Aim of the exercise
For every line in the records that has the word "computer", make a copy.

Given data
= = = = =

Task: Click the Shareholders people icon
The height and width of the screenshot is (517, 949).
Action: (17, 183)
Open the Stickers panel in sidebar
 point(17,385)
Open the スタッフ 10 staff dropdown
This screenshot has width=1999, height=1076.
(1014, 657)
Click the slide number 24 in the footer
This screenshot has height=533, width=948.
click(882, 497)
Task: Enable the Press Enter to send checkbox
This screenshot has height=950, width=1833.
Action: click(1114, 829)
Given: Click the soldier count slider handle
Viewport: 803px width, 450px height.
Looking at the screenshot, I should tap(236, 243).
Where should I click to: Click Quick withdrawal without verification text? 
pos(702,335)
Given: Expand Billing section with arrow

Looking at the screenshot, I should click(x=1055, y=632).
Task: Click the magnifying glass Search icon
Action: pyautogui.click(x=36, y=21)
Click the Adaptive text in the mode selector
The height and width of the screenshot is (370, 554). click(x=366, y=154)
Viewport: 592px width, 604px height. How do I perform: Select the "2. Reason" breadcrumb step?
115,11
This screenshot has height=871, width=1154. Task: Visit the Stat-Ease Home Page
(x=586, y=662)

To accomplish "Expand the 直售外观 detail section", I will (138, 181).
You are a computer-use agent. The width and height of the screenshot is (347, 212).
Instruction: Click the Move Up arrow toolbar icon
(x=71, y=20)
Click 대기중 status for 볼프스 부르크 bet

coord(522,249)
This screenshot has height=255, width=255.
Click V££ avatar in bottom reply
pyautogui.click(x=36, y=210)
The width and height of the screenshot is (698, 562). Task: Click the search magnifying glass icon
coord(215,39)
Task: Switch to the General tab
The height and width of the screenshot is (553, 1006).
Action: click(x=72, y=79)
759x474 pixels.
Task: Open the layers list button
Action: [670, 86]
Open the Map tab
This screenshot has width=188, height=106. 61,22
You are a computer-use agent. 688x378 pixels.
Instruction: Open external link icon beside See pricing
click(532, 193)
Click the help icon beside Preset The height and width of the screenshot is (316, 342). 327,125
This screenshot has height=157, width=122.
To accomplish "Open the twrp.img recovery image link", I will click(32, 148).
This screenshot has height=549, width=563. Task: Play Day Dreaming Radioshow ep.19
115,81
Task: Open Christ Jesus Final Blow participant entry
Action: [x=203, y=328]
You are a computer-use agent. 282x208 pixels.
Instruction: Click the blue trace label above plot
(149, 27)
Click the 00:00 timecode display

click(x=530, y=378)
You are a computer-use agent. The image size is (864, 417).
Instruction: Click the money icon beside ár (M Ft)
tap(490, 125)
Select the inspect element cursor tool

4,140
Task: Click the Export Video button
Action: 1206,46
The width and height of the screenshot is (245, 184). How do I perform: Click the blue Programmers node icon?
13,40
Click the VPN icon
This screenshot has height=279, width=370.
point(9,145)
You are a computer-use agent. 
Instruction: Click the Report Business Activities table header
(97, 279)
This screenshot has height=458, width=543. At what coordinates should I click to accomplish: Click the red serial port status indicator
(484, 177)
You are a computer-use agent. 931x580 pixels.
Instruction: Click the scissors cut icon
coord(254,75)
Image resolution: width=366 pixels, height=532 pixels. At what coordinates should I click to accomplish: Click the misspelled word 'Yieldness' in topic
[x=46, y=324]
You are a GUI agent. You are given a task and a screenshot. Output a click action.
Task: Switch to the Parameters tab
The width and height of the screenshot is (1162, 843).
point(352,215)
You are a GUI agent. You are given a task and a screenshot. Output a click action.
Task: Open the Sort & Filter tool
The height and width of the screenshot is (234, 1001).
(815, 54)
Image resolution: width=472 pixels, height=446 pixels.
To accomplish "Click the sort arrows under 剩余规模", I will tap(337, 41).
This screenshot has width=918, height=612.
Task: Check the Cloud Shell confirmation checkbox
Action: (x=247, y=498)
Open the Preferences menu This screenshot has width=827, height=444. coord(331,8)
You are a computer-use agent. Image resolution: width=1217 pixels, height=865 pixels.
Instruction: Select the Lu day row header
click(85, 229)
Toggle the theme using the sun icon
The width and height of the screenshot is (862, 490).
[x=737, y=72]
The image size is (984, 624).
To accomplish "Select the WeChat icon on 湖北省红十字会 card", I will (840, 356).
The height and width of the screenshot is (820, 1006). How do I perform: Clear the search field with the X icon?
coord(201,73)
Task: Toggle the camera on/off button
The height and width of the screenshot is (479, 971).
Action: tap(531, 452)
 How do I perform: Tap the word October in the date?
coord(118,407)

= = = = =

Your response
You are a computer-use agent. The width and height of the screenshot is (347, 212).
You are a computer-use agent. 688x378 pixels.
You are a computer-use agent. 282x208 pixels.
You are a computer-use agent. The image size is (864, 417).
You are a computer-use agent. 
You are a computer-use agent. 931x580 pixels.
You are a computer-use agent. Image resolution: width=1217 pixels, height=865 pixels.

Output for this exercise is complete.